How many teachers feel about arming themselves in schools – especially when it could cost billions

FAN Editor

Yesenia Herrera, a first grade teacher in Boston, has undergone training that helps teachers assess when they should flee, lock down or try to fight back during an attack.

However, she said she does not think teachers should be armed, a subject that’s been hotly debated in the wake of the Parkland, Florida massacre. As part of his strategy to deter more school shootings, President Donald Trump has said he wants around 20 percent of the most “gun adept” teachers to be armed.

“I’m not a soldier,” Herrera told CNBC recently, a sentiment voiced by a number of teachers around the country who are nervous about having weapons in the classroom. “I can’t even imagine myself being a soldier . . . I picture myself getting my kids out of there or hidden.”

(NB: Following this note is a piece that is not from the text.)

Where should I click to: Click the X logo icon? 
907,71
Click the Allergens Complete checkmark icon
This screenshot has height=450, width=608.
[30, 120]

Yet Trump’s proposal is perhaps easier tweeted than done. Putting guns in the hands of teachers is a concept that’s widely opposed by educators like Herrera, and very costly to boot.

According to the National Center for Education Statistics, there are nearly 3.6 million teachers in America. That makes arming masses of teachers difficult at best – or as a Brookings Institution report put it recently, “entirely impractical” at worst.

Cost is just one reason why some analysts feel arming teachers isn’t feasible. Recently, Brookings analyst Michael Hansen put the price tag at an “extremely conservative” estimate of $650 million, or nearly $1,000 per teacher annually.

A key element is the training each teacher would need to wield a weapon. The price of getting a permit varies greatly from state to state, running as little as $10 in some states – or over $100 in others.

In a comprehensive analysis last month, The Washington Post found that under certain scenarios, training and arming U.S. teachers could cost as little as $43 million, or as much as $1 billion.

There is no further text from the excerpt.